▶ **Exercise**: Repeat the data below word for word, keeping every line as it appears.
start
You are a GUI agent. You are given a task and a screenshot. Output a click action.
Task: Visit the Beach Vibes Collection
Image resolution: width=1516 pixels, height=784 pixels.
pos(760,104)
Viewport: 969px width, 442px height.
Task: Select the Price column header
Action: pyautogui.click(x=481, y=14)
end
▶ **Response to this task**:
You are a GUI agent. You are given a task and a screenshot. Output a click action.
Task: Visit the Beach Vibes Collection
Image resolution: width=1516 pixels, height=784 pixels.
pos(760,104)
Viewport: 969px width, 442px height.
Task: Select the Price column header
Action: pyautogui.click(x=481, y=14)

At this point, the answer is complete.